**PROBLEM TO WORK ON:**
Your task is to retype all of the records below with complete accuracy.

**DATA SHOWN:**
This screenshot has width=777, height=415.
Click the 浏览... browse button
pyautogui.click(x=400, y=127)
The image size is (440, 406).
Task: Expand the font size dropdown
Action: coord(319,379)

**COMPLETED EXERCISE:**
This screenshot has width=777, height=415.
Click the 浏览... browse button
pyautogui.click(x=400, y=127)
The image size is (440, 406).
Task: Expand the font size dropdown
Action: coord(319,379)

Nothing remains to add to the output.